======== EXTRACTED MATERIAL

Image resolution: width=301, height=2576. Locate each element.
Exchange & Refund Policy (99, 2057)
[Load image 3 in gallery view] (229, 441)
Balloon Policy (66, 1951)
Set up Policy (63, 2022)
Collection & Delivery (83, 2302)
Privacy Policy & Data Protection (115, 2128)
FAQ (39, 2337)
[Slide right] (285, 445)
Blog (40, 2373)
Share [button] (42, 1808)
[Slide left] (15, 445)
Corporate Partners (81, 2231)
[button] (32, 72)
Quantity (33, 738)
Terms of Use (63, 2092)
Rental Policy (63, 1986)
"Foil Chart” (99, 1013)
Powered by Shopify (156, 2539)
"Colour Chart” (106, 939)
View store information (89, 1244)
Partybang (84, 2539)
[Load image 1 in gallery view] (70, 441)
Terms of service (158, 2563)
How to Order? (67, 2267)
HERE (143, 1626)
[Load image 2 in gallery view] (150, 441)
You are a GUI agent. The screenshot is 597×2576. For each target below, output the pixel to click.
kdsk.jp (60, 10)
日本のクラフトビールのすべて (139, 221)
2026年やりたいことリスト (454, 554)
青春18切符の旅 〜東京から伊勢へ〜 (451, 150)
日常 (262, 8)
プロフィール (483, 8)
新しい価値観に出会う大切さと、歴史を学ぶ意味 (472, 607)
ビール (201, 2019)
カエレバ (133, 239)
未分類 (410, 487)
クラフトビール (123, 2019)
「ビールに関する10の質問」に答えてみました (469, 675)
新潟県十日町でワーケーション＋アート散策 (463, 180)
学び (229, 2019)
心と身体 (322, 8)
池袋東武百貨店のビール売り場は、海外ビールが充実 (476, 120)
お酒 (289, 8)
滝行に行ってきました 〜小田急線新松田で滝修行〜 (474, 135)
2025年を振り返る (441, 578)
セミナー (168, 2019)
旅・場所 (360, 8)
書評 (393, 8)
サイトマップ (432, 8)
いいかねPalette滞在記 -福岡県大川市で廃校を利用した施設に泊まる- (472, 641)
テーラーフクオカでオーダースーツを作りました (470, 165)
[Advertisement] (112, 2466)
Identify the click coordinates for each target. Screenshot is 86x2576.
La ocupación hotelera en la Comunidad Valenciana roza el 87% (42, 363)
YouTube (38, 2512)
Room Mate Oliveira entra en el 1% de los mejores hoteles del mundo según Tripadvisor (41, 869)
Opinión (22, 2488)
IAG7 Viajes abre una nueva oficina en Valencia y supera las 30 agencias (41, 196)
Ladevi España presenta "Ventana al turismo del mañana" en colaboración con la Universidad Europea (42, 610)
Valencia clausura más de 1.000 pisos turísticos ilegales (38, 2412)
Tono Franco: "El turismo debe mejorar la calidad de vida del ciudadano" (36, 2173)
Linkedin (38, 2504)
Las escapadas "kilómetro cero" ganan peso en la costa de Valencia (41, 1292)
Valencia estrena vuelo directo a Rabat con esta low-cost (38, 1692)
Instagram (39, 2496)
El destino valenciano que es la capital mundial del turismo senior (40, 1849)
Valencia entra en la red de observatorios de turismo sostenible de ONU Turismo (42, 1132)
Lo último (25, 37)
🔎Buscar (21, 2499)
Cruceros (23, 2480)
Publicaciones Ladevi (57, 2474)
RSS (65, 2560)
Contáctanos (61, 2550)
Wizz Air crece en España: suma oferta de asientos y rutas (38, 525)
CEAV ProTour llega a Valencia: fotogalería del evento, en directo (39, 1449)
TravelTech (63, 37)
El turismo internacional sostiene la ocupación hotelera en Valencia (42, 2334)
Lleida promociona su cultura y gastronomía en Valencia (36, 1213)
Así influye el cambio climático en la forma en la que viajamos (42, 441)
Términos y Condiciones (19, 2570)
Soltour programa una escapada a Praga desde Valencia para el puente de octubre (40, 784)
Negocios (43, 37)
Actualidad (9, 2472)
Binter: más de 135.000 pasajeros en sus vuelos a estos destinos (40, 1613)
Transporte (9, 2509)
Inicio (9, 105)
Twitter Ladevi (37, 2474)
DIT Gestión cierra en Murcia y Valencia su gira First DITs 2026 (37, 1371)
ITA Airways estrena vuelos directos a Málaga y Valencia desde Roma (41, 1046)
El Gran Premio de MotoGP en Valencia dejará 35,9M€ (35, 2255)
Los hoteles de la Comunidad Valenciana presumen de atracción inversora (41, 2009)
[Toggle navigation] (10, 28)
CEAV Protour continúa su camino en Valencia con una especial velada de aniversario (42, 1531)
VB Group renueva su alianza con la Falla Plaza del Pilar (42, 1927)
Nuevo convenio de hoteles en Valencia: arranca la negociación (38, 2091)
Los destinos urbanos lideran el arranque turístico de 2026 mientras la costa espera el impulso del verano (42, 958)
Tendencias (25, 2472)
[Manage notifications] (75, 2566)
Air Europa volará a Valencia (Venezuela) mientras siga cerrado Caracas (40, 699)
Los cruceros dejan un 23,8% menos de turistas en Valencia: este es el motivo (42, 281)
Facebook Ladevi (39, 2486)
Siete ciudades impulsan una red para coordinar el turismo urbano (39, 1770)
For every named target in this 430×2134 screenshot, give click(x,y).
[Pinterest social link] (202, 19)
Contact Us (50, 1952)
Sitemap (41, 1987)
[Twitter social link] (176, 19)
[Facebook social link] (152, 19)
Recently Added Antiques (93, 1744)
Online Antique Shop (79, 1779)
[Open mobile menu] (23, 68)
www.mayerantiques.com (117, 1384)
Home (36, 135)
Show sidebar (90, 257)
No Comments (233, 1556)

================

WHAT TO WORK ON: If a line contains the string "each", it counts toward the total; state that total for the records above and nothing more.

SOLUTION TO THE EXERCISE: 3